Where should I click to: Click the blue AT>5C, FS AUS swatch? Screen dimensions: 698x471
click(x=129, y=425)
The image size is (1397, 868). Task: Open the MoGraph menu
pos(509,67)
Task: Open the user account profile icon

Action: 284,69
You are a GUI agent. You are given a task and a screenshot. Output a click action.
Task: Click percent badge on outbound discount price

——

#### [Stated task]
Pull every line out of the data above and write each one out word for word, in the same order.

#### [The reply]
Where should I click to: Click the blue AT>5C, FS AUS swatch? Screen dimensions: 698x471
click(x=129, y=425)
The image size is (1397, 868). Task: Open the MoGraph menu
pos(509,67)
Task: Open the user account profile icon

Action: 284,69
You are a GUI agent. You are given a task and a screenshot. Output a click action.
Task: Click percent badge on outbound discount price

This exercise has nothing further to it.